All it needs is just ONE, one shift
A year ago, when I was leading a wonderful team as a Content Manager, almost everything was perfect.
I was great at my work.
The team was committed.
We were all being paid well.
However, something was missing out there, for me.
At the core, I was not enjoying leading a team. More so, as the team got bigger and my responsibilities enlarged, I got further away from something I absolutely wholeheartedly passionately enjoyed: Writing.
So much so, that in the initial years of me leading the team when I was given a task of ghostwriting a book a year, I was able to perform inexplicably well in the tasks of managing the team. However, the third year when the task of writing the book went away, the “lesser quantity but more quality” tasks also started making little sense to me.
It affected me in ways such as:
- Overworking.
- Low self-worth (because I wasn’t attending to myself).
- Never having the time to do my chores — going out for a walk, taking off on weekends, or even tiny things like getting vegetables and groceries. (Thank you, Quick Commerce!)
It’s important, though, to note that the management was not responsible for this state of mine. It was just that I had stopped attending to myself that anything and everything seemed like a drag.
So early last year, I decided to step down from the position of leading the team and owning the P&L of the Content Team of an influencer, and took up writing full-time.
To say the least, it has been one of the best decisions of my life.
I have been able to achieve miraculous heights in my career, in self-development, in my joy, attending to my rituals, and how I think of myself — all because I have now started keeping myself the centre of my universe.
When I say this, I don’t in any way mean being selfish or self-centred. However, you should fill yourself until your cup runneth over, says Oprah, which is when you would be able to give to others.
…
This takes me to an extremely bright person I knew and got a chance to read her private blogs, which she will make public soon.
As you read those blogs, you come across someone who thinks very deeply, has an acute understanding of human nature, and has an extremely open mind.
With only one problem.
When you meet them in person or speak to them, you are almost speaking to someone living in a mental prison. They lack self-worth, do not believe in themselves, and are far from the person the blog shows to be.
No, the blogs were not written by ChatGPT or an alien but by them only, however, knowing them and reading their blogs, I have come to know there is one area of their life that is making them live in prison. Just like I was.
Of course I cannot pinpoint it to them, but you could see so much about someone by not being attached to them!
…
Why am I telling this to you?
Because people who are extremely happy, flying, bubbling with lightness aren’t cut from a separate cloth.
They are mortals like you and I, trying to make sense of an otherwise abysmal world, and have created a world for themselves where they are thriving daily.
Which brings me to my request to you, my friend. Maybe you’d want to ask yourself:
- Are you super happy and satisfied with every area of your life?

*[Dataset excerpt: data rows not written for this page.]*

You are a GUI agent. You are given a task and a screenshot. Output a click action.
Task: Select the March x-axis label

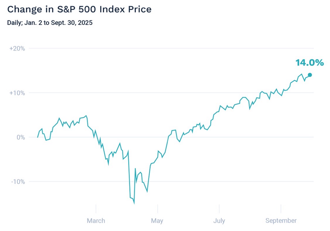[x=96, y=221]
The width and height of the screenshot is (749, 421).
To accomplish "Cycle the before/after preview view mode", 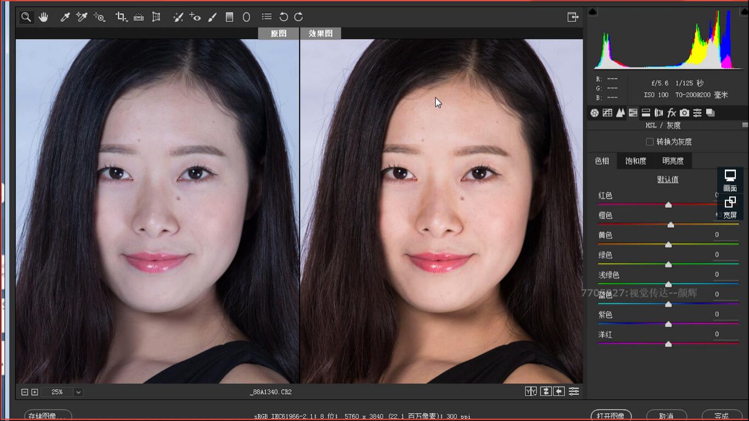I will [x=530, y=391].
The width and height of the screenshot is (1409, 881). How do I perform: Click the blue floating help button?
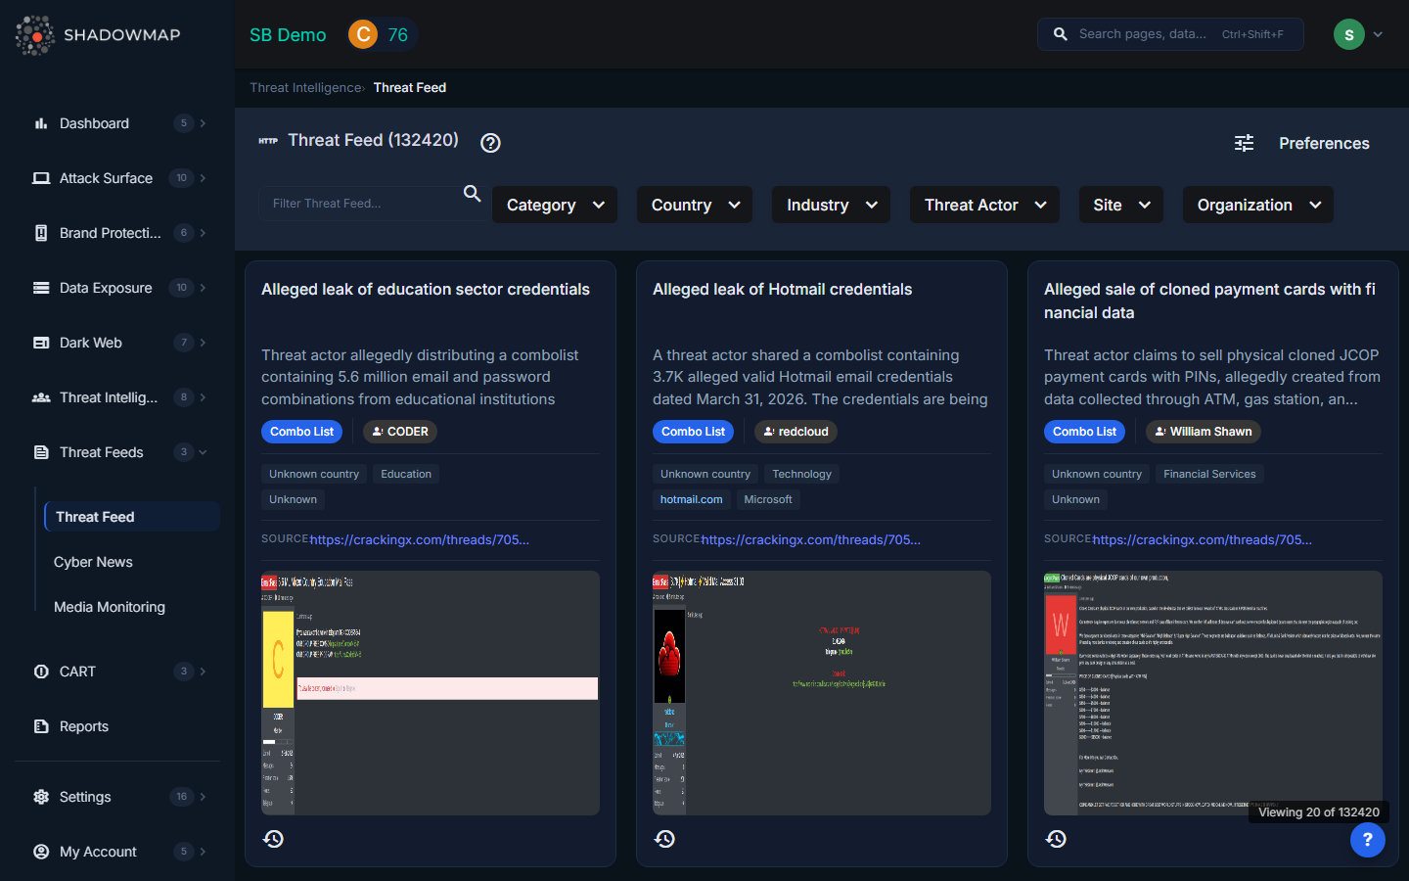pos(1367,839)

- If some area of your life makes the upward curve of your lips (smile) turn into a downward one (gloom), maybe that is the cause of your misery?
- How can you get out of it, if there was NO ONE judging you?
I know, understand and accept it is a difficult place to uncover within, mostly due to sunk costs and promises that were once made, but maybe this line I read in the spiritual text we are taught in our spiritual classes might help:
The present is a reflection of the future.
If the future is not what you want, maybe, it is time to take a hard look at the present.